Healthcare received a budget allocation of ₹89,160 crore in the Union Budget 2023, reflecting a modest increase of less than 3% from the previous year's ₹86,606 crore. In the prior fiscal year (FY23), healthcare spending accounted for just 2.1% of GDP, despite the ongoing challenges of the pandemic.
Focusing on the tax benefits that pharma industry wishes, Aniket Dani, director - Research, CRISIL Market Intelligence & Analytics says, “The industry expects certain indirect tax benefits, such as streamlined access to imported materials (particularly APIs) through reduction in import duty and Goods and Services Tax (GST). Additionally, industry stakeholders advocate for the introduction of new policies to provide direct or indirect tax benefits to encourage and incentivise (R&D) efforts. Specifically, an extension of the scope and timeframe of Section 115 BAB of the Income Tax Act, 1961, is widely advocated for newly established companies solely engaged in pharmaceutical R&D, providing them deductions on R&D expenditures."
Until March 2024, Section 115 BAB applied only to existing greenfield domestic manufacturing companies in India and did not cover R&D companies.

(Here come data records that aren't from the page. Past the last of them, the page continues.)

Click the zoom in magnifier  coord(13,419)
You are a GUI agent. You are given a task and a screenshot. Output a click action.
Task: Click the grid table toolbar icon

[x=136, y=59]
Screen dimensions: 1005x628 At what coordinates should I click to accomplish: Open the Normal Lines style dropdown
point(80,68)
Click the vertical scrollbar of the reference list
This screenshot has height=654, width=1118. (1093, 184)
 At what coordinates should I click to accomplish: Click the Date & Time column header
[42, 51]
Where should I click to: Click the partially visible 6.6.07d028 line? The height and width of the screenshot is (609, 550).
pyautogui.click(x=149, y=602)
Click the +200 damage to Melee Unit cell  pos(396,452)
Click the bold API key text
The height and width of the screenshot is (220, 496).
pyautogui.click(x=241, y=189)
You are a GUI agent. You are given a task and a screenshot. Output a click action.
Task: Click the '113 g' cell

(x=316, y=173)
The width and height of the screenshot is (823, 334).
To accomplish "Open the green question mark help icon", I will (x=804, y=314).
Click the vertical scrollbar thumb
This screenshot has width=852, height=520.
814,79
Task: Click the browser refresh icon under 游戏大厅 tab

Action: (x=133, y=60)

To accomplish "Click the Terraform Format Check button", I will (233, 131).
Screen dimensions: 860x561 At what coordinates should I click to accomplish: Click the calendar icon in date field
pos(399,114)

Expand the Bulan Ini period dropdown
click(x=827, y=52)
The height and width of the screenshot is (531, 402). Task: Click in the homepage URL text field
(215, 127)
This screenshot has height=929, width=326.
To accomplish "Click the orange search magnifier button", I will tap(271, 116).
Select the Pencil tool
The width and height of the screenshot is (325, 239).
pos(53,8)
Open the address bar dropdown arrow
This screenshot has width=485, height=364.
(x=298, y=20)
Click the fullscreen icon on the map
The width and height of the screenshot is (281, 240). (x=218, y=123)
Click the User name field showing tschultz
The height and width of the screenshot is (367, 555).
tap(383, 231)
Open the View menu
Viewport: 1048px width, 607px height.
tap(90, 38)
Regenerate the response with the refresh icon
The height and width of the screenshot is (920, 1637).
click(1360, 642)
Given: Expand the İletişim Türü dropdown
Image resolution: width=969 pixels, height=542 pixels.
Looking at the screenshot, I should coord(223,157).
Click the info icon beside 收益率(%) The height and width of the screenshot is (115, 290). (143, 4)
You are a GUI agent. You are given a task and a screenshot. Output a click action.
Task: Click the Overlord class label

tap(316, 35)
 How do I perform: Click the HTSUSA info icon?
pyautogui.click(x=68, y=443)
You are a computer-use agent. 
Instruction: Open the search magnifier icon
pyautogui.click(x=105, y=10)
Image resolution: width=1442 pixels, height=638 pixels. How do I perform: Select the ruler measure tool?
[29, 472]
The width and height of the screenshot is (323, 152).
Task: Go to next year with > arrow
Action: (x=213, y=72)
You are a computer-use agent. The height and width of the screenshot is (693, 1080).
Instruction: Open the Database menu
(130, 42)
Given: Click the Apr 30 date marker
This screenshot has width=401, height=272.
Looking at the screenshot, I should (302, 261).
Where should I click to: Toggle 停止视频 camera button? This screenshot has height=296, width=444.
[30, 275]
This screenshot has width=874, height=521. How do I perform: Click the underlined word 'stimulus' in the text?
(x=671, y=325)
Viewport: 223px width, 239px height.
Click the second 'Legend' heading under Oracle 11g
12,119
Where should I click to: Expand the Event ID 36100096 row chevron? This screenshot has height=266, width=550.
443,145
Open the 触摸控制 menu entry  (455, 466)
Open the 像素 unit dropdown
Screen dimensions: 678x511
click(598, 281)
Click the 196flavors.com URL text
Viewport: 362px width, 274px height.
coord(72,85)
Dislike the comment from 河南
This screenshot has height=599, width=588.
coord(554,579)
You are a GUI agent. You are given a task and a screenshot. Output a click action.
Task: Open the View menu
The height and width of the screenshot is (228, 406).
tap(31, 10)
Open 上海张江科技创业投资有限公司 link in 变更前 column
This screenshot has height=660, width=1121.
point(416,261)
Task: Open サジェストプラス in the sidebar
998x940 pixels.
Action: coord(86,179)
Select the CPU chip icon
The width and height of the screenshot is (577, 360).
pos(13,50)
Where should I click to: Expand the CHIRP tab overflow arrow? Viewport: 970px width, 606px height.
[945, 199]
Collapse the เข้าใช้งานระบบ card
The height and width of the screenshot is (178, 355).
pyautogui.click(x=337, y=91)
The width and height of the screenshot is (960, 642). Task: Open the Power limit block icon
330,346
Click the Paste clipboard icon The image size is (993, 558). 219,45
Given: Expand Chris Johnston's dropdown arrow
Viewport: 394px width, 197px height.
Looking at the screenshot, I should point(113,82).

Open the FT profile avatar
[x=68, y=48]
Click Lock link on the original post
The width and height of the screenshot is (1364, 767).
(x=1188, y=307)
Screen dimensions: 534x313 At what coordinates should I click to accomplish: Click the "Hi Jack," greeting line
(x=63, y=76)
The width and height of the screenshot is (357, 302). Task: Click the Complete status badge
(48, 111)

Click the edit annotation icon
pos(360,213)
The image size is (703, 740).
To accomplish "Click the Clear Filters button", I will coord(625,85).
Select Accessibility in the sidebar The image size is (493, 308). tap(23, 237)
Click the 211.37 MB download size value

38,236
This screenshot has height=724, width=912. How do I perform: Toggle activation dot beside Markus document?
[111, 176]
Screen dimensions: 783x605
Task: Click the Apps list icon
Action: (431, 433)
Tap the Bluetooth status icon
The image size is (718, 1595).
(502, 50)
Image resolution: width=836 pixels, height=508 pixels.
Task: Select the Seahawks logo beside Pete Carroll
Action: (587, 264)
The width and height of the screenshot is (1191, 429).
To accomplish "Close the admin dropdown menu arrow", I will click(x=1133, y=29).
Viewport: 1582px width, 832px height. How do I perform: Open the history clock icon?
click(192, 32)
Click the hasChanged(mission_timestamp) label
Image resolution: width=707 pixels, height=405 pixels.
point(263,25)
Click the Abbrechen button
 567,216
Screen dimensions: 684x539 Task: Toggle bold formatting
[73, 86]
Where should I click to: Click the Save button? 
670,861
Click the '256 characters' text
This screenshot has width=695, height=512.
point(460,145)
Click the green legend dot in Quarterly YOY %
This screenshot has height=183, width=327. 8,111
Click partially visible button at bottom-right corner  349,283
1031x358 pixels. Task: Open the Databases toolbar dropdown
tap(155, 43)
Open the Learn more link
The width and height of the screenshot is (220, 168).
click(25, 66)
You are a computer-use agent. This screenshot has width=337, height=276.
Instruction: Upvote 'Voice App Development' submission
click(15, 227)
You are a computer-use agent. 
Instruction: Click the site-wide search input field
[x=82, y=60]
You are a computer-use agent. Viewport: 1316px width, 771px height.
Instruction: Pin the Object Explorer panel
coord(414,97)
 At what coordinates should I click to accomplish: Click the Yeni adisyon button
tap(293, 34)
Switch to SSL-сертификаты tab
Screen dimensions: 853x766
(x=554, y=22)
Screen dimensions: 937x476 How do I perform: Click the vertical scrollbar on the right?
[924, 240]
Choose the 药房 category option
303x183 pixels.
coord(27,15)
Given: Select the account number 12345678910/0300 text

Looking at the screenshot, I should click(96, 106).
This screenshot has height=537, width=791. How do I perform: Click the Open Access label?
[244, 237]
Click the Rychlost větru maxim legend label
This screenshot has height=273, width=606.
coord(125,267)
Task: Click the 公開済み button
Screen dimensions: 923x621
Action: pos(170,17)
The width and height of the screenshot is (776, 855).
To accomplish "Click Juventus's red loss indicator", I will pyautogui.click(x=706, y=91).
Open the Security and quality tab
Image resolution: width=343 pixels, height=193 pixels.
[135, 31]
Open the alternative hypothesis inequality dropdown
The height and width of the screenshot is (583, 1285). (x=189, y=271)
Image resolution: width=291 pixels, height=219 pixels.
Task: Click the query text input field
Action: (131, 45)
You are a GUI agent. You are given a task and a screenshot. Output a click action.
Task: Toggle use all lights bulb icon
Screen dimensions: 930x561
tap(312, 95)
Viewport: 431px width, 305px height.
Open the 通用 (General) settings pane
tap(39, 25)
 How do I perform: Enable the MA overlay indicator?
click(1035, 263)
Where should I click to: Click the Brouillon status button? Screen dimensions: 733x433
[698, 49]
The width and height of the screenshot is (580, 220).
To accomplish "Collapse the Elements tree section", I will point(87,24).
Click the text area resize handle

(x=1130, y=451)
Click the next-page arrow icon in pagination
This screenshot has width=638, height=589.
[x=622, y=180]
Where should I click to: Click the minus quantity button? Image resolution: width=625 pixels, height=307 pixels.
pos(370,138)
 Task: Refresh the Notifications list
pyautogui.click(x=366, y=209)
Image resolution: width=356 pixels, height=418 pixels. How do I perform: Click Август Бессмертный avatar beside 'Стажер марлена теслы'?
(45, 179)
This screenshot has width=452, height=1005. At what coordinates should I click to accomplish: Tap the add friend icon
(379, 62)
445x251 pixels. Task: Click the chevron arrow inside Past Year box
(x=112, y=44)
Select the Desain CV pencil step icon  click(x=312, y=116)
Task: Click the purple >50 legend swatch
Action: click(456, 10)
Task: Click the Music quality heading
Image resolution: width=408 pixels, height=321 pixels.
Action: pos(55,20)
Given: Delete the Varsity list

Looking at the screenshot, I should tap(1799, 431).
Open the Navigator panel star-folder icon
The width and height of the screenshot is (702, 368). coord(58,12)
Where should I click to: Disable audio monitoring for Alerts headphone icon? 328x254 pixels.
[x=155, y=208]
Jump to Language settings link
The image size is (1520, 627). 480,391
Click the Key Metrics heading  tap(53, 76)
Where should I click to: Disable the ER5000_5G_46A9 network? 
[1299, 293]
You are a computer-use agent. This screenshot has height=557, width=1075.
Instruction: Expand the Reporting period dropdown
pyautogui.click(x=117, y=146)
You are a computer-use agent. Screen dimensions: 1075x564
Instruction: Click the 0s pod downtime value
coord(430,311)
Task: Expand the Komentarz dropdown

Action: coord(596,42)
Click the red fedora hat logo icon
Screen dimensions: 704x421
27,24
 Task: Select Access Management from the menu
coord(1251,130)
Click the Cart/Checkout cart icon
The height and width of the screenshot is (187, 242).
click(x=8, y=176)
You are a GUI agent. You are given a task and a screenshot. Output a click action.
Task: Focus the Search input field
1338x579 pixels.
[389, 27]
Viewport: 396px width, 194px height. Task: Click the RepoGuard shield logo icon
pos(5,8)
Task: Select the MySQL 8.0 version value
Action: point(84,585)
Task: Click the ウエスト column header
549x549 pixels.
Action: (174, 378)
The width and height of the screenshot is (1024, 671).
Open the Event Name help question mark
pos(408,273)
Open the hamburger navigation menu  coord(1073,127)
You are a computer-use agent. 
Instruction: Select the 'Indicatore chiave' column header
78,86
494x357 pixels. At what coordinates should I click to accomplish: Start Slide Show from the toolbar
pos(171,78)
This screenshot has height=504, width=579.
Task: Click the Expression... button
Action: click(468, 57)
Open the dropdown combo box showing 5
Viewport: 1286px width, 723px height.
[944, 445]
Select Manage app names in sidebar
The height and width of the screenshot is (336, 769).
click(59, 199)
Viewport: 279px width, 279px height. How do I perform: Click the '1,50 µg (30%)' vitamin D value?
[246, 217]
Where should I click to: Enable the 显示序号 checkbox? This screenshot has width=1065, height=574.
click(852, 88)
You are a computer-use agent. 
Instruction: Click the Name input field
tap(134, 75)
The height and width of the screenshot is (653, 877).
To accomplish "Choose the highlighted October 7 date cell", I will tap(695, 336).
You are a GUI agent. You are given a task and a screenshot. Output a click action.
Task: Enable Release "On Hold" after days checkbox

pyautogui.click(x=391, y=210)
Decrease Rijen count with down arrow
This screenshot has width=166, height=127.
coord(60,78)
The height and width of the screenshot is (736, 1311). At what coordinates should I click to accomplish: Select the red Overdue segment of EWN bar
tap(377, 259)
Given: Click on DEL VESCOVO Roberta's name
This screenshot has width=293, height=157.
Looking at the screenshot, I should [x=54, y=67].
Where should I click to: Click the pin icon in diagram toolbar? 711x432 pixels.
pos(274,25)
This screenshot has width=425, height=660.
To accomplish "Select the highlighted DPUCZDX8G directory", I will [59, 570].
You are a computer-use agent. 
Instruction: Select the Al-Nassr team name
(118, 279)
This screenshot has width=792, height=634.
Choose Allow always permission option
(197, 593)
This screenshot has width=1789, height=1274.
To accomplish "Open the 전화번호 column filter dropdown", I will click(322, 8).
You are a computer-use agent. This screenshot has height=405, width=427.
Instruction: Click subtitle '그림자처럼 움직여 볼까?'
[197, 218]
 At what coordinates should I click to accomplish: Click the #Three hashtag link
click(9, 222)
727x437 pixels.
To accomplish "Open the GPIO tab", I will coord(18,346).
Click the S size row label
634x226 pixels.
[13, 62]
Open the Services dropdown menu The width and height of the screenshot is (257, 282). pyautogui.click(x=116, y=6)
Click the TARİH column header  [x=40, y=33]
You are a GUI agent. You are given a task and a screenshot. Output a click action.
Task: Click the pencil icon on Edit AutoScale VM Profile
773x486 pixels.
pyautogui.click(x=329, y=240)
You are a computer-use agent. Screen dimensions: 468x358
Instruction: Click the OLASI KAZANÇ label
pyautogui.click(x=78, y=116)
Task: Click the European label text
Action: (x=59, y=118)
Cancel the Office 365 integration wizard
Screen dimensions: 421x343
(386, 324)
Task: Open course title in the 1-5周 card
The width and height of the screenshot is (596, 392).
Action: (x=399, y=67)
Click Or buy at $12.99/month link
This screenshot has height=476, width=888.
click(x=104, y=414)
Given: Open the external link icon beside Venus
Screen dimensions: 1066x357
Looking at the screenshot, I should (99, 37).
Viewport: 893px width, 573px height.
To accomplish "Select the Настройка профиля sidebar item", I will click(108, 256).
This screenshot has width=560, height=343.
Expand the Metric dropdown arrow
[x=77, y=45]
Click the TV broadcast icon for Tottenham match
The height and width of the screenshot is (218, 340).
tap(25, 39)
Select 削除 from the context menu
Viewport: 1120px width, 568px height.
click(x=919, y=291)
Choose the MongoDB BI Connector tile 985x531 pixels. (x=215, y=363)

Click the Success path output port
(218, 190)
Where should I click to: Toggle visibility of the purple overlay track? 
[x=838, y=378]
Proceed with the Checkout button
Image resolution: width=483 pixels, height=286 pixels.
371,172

Dani suggests including newly established companies that are purely engaged in pharma R&D.
"An extension of the timeline for existing companies, and broadening of scope to include newly established companies purely engaged in pharma R&D, will help support R&D for domestic companies, ultimately helping them improve product quality, revenue, portfolio coverage, etc.,” Dani adds.
Highlighting the need of incentives to promote investments in private sector to improve healthcare facilities in pan India, Kinjal Shah, senior vice president & co-group head - Corporate Ratings, ICRA Limited says, “Incentives to promote private sector investments (both greenfield and brownfield expansions) to improve the penetration of healthcare facilities in both urban and rural areas will be a welcome step. Further, given the low doctors to people and nurses to people ratio and increasing opportunities available to people outside India in the medical field, increased allocation towards training medical personnel is also a key requirement.”
Emphasising the significant costs of R&D, Shah states that the pharmaceutical sector, being research-intensive, incurs significant spend on R&D. Providing fiscal incentives, such as higher tax deductions, and non-fiscal incentives for R&D expenses would support increased investments in development of new drugs.
"Investments in novel and specialty drugs are subject to higher risk of failure leading to risk averseness. Higher tax incentives for R&D spends will incentivise Indian players to spend more, thereby providing impetus to newer research initiatives," Shah adds.